Free enterprise offers us the hope of a better tomorrow. Conservatives like me want more people to succeed, more people to enjoy rising living standards, more people to own homes and shares and other items of value. My opponents’ caricature that Conservatives promote low pay for the many and greater inequality for the few is the opposite of the truth. Conservatives want greater prosperity for all, but accept there will continue to be inequalities in a free society.

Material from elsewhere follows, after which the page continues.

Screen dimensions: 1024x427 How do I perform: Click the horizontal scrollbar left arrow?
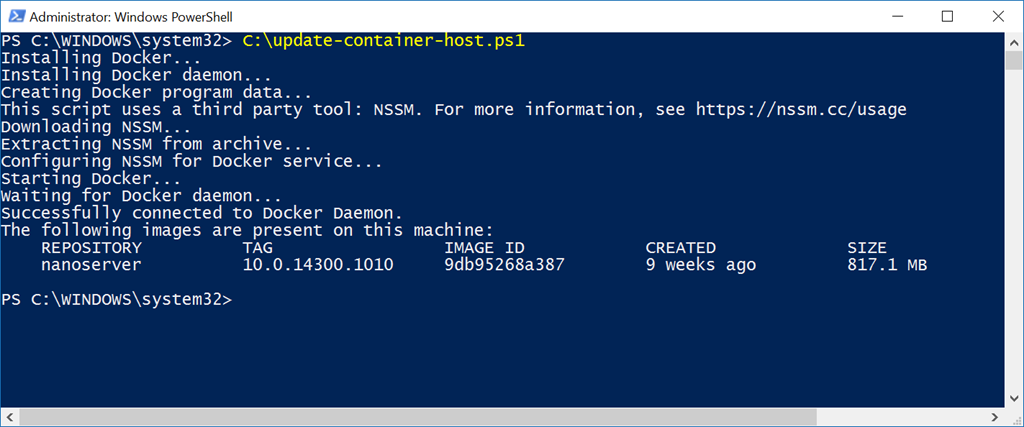(x=8, y=417)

Many socialists, in contrast, want to make us more equal by taxing those who are successful more heavily. They wish to regulate the private sector more, take more of its profits away, and punish those who work hard and pioneer new ways of doing and making things. The price of greater equality is far less freedom. They think this a price worth paying. When taken to extremes you end up in a world like communist eastern Europe prior to 1990. Even in such egalitarian societies the powerul political elite make sure they escape the privations of the many, with a privileged lifestyle that money could not buy.
I am not a natural legislator. I think we have too many laws, not too few. I am happier repealing laws than inventing new ones. MPs have in boxes full of lobby inspired campaigns to tax people and companies more, to stop them doing things, or to make them do things they are reluctant to do. The friendly socialist responds to these pressures by offering more tax breaks, subsidies and public spending programmes to move the world in the direction they want. The unfriendly socialist prefers to do it by criminalising more conduct and taxing more revenue.

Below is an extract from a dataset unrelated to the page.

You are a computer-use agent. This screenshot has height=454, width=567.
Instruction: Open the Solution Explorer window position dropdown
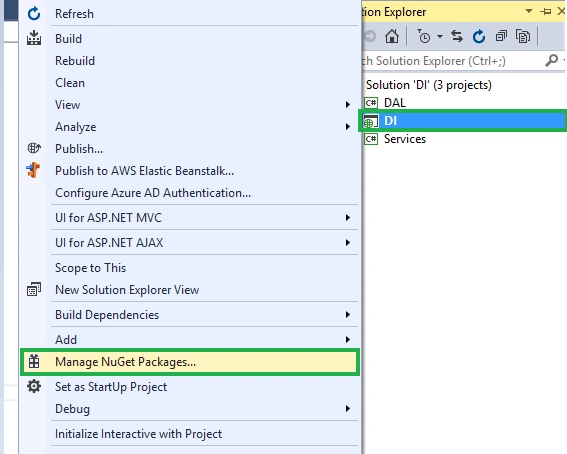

One of the most pleasant surprises I have had doing the job of an MP is to discover that jealousy is not such a popular or universal emotion as many socialists seem to believe. Voters did not queue up to abolish by ballot the remaining grammar schools, even though most of them knewtheir children would not benefit. Many voters accept that a good entrepreneur who has worked hard and taken risks to make his or her money should be able to enjoy a decent proportion of the fruits of their labours. Most voters want to be able to pass some money on to the next generation, rather than wishing to make each generation start again with the state pocketing the gains of the dying. Most people want to own their own home and are pleased if it goes up in value. There is no desire for more people to be tenants of the state.
It is true that jealousy can come into some popular views, allied sometimes to a sense of fairness. Many share my view that state employees, whether in a subsidised bank or a great quango, should not be rewarded as if they were in the private sector on a performance bonus taking big risks with private money and subject to sudden loss of job if they get it wrong. Others dislike high pay however it is earned and whoever pays for it. Some dislike high pay selectively, condemning it for bankers but accepting it for footballers or the Governor of the Bank of England.
As a believer in free enterprise I am an optimist. During my life so far I have seen many people and whole societies become much richer and better served by the power of innovation and by the energy of the marketplace. We have been liberated from washday by the washing machine, from long walks to work and play by the car, from loneliness and boredom by the tv and the internet. Many more people now have better paid jobs, and no longer have the back breaking physical work of their grandparents.